Autor: Griewing, Sebastian, Lechner, Fabian, Gremke, Niklas, Lukac, Stefan, Janni, Wolfgang, Wallwiener, Markus, Wagner, Uwe, Hirsch, Martin, Kuhn, Sebastian
Zdroj: Journal of Cancer Research & Clinical Oncology; Oct2024, Vol. 150 Issue 10, p1-12, 12p
Abstrakt: Purpose: Large language models (LLM) show potential for decision support in breast cancer care. Their use in clinical care is currently prohibited by lack of control over sources used for decision-making, explainability of the decision-making process and health data security issues.
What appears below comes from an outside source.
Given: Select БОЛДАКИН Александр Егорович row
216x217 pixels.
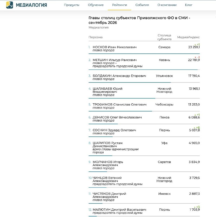Looking at the screenshot, I should tap(144, 77).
Recent development of Small Language Models (SLM) is discussed to address these challenges. This preclinical proof-of-concept study tailors an open-source SLM to the German breast cancer guideline (BC-SLM) to evaluate initial clinical accuracy and technical functionality in a preclinical simulation. Methods: A multidisciplinary tumor board (MTB) is used as the gold-standard to assess the initial clinical accuracy in terms of concordance of the BC-SLM with MTB and comparing it to two publicly available LLM, ChatGPT3.5 and 4. The study includes 20 fictional patient profiles and recommendations for 5 treatment modalities, resulting in 100 binary treatment recommendations (recommended or not recommended). Statistical evaluation includes concordance with MTB in % including Cohen’s Kappa statistic (κ). Technical functionality is assessed qualitatively in terms of local hosting, adherence to the guideline and information retrieval. Results: The overall concordance amounts to 86% for BC-SLM (κ = 0.721, p < 0.001), 90% for ChatGPT4 (κ = 0.820, p < 0.001) and 83% for ChatGPT3.5 (κ = 0.661, p < 0.001). Specific concordance for each treatment modality ranges from 65 to 100% for BC-SLM, 85–100% for ChatGPT4, and 55–95% for ChatGPT3.5. The BC-SLM is locally functional, adheres to the standards of the German breast cancer guideline and provides referenced sections for its decision-making. Conclusion: The tailored BC-SLM shows initial clinical accuracy and technical functionality, with concordance to the MTB that is comparable to publicly-available LLMs like ChatGPT4 and 3.5. This serves as a proof-of-concept for adapting a SLM to an oncological disease and its guideline to address prevailing issues with LLM by ensuring decision transparency, explainability, source control, and data security, which represents a necessary step towards clinical validation and safe use of language models in clinical oncology. [ABSTRACT FROM AUTHOR]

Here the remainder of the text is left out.